Hace un tiempo, fantaseaba con financiar a algunos empollones para que encontraran el modo de alargar unas décadas mi existencia; y a poder ser mi erección. Quería una vida más larga. O incluso no morir. O, dejadme corregir una vez más: morir cuando yo quisiese. Si un tío pudiera morir cuando le diese la gana, ese tío sería más afortunado que cualquiera. Aún no sé deciros por qué, pero quizá el dinero tendría a un oponente serio por primera vez en la historia del capitalismo: La inmortalidad opcional.
Sé que estáis algo desconcertados, todos tan mudados y correctos. Pero todos sabemos que muchos de vosotros estáis aquí por interés, y que ninguna ceremonia pija para celebrar el futuro universitario de una niña os importa un carajo. Sé que mi hija no os importa un carajo. No llores, cariño, no es nada personal. Sé que no os importa una mierda lo que pase con ella. Puede que os interesara si se os ofreciera borracha en el ambiente adecuado; sé que muchos aquí la dejaríais agotada y con el culo rojo encima de una sábana de seda empapada. Sé que lo habéis hecho con otras cuando habéis tenido ocasión, u os habéis decidido por pagar al contado. Tranquilos, no diré nombres, hoy sólo he venido a delatarme a mí. El resto son las cosas que nunca se dicen en voz alta. ¿De verdad nadie siente ahora un gran alivio al oírme?
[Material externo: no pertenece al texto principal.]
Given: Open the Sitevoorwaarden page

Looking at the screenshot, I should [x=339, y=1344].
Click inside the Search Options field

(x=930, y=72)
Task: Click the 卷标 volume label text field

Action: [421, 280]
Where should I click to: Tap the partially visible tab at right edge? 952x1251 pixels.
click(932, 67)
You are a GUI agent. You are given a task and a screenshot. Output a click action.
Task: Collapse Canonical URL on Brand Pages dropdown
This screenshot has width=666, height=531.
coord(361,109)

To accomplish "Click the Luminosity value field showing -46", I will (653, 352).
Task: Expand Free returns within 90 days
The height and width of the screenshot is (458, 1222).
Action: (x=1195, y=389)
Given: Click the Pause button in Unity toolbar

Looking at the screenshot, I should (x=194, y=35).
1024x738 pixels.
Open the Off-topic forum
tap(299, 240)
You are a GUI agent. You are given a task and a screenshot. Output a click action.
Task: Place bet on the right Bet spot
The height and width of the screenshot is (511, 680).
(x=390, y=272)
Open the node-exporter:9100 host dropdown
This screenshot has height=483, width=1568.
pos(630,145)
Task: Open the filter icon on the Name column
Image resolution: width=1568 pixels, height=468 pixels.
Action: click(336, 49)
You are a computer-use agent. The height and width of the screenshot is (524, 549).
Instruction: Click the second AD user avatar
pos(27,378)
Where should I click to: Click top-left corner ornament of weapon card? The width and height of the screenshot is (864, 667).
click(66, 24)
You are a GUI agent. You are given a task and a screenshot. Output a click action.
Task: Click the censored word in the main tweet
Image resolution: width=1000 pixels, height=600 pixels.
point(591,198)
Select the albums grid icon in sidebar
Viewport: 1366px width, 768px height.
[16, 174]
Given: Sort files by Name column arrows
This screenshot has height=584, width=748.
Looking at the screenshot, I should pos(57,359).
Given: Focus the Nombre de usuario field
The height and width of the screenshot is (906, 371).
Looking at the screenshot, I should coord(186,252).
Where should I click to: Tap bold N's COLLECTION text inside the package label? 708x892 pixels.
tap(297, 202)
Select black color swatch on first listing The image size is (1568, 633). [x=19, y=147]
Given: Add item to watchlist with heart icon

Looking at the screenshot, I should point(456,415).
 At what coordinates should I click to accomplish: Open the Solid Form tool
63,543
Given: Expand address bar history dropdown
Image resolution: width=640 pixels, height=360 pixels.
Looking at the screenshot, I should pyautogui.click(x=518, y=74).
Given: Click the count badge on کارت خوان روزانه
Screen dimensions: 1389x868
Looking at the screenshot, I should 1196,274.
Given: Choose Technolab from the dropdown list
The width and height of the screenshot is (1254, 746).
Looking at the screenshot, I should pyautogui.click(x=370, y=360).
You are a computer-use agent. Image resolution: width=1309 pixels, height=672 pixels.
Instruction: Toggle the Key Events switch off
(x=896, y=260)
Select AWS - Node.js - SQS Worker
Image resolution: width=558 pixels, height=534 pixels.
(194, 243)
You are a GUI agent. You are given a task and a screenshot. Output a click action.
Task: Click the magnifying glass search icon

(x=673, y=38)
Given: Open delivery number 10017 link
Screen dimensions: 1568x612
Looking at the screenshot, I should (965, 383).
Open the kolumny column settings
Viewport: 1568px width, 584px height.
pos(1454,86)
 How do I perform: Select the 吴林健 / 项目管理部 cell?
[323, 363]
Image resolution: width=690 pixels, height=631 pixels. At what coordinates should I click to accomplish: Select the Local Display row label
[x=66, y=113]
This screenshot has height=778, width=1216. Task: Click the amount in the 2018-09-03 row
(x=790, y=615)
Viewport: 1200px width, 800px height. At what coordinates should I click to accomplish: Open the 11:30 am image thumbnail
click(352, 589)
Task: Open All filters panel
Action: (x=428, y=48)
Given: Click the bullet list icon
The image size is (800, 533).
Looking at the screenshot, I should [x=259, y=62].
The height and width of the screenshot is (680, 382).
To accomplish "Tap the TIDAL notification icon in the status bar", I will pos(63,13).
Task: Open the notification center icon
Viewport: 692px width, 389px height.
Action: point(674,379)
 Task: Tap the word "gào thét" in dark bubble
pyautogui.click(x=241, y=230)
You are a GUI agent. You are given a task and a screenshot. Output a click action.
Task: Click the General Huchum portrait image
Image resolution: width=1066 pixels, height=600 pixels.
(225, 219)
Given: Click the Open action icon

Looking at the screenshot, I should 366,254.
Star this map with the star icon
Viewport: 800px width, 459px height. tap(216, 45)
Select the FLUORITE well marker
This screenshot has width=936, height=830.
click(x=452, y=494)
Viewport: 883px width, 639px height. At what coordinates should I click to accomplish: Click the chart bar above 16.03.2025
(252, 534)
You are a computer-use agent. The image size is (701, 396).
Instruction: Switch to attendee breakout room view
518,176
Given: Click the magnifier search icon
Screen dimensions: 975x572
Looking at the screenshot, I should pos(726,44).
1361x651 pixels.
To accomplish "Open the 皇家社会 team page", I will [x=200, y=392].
Como muchos sois hombres de negocios, y sabéis que esta es una de esas ocasiones en las que el ricachón de turno anuncia su retirada, sé lo que está pasando. Sé que esperáis que os anuncie quién va a heredar mis negocios. Hoy queréis saber con quién tendréis que tratar para intentar que vuestras fortunas aumenten casi por arte de magia. No creáis que os quito ningún merito, acumular pasta no es fácil, y tampoco no lapidarla si uno ha heredado la labor de papá o el abuelo. Yo sin embargo no tenía un duro cuando todo esto empezó. A veces me siento como si hubiese sido el tipo que le clavó la lanza a Jesucristo.
(Saca un mechero y quema el fajo de billetes. Lo pisa.)
Tenía ganas de hacer algo así algún día. De todas formas no sé cuántas personas hoy aquí salivaban viendo unos pocos billetes de quinientos. Puede que no tantos.
(Saca una pistola del otro bolsillo interior de su chaqueta. Se la lleva a la boca.)